TAREFAS OBRIGATÓRIAS
A. Segundo o texto citado, em que data foi assinada por C a declaração de plena quitação?
B. Explique, com base no texto citado, por que motivo o Autor pagou a quantia a C.
C. Reescreva o texto citado desde "2. Em cumprimento" até "Janeiro de 2009.", inclusive, substituindo "Autor" por "Requerente".

TEXTO CITADO

2. Em cumprimento da decisão judicial supra referida, o Autor pagou a dita quantia nela fixada a C (C), mediante cheque bancário n.º MB23XXXX, sacado sobre o Banco Nacional Ultramarino, S.A., datado de 10 de Agosto de 2007 e emitido em seu nome, quantia de que o dito C (C) deu plena quitação, conforme declaração que assinou em 13 de Agosto de 2007, e teve reconhecimento notarial em 13 de Janeiro de 2009.
3. Nessa declaração C (C), declarou ainda "que, com a realização do pagamento referido anteriormente, se considera total e integralmente ressarcido de todos os danos patrimoniais e não patrimoniais por si sofridos, passados, presentes ou futuros, emergentes do referido acidente de viação", e
4. “que, não havendo quaisquer outras indemnizações a reclamar do Fundo de Garantia A, seja a que título fôr, o Declarante sub-roga o dito Fundo de Garantia A em todos os direitos que lhe cabem contra o responsável civil pelo acidente de viação.”

INFORMAÇÃO REGISTADA
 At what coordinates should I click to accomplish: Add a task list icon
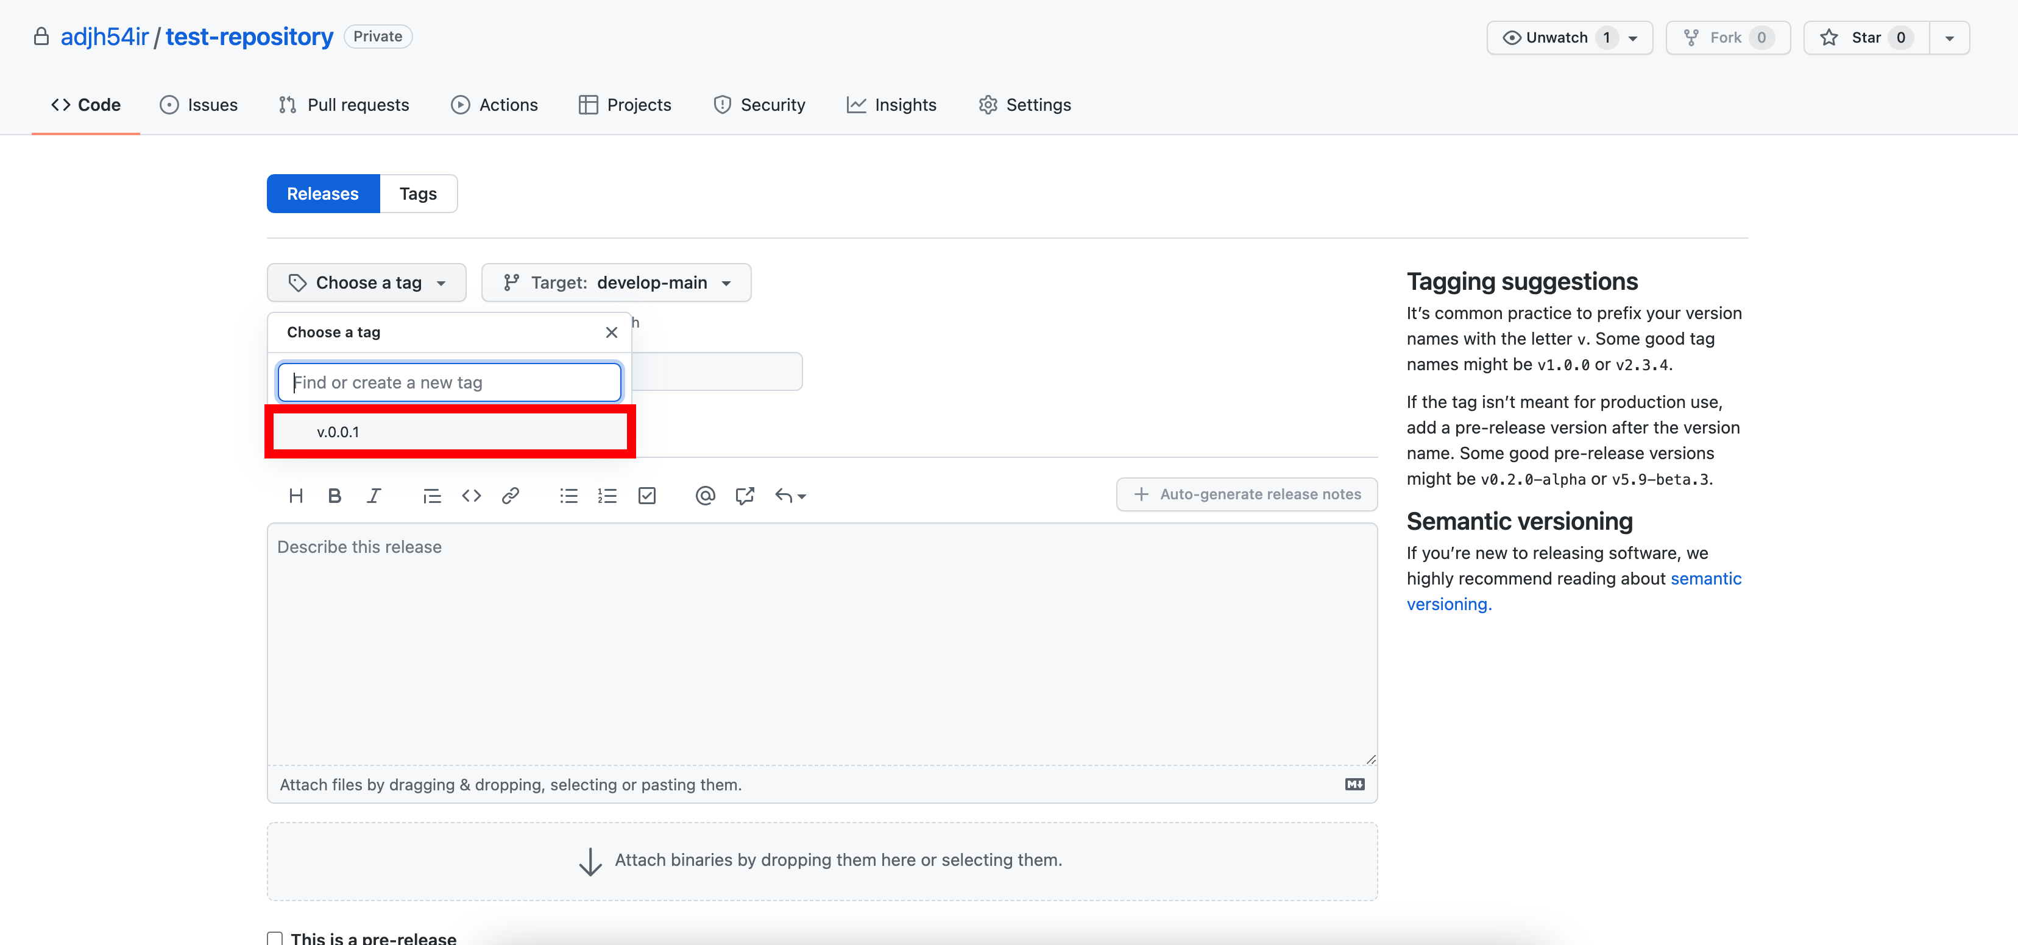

RESPOSTAS
A. Em 13 de Agosto de 2007.

B. O Autor pagou a quantia em cumprimento da decisão judicial supra referida, que fixava esse montante. Fê-lo mediante cheque bancário emitido em nome de C.

C.
2. Em cumprimento da decisão judicial supra referida, o Requerente pagou a dita quantia nela fixada a C (C), mediante cheque bancário n.º MB23XXXX, sacado sobre o Banco Nacional Ultramarino, S.A., datado de 10 de Agosto de 2007 e emitido em seu nome, quantia de que o dito C (C) deu plena quitação, conforme declaração que assinou em 13 de Agosto de 2007, e teve reconhecimento notarial em 13 de Janeiro de 2009.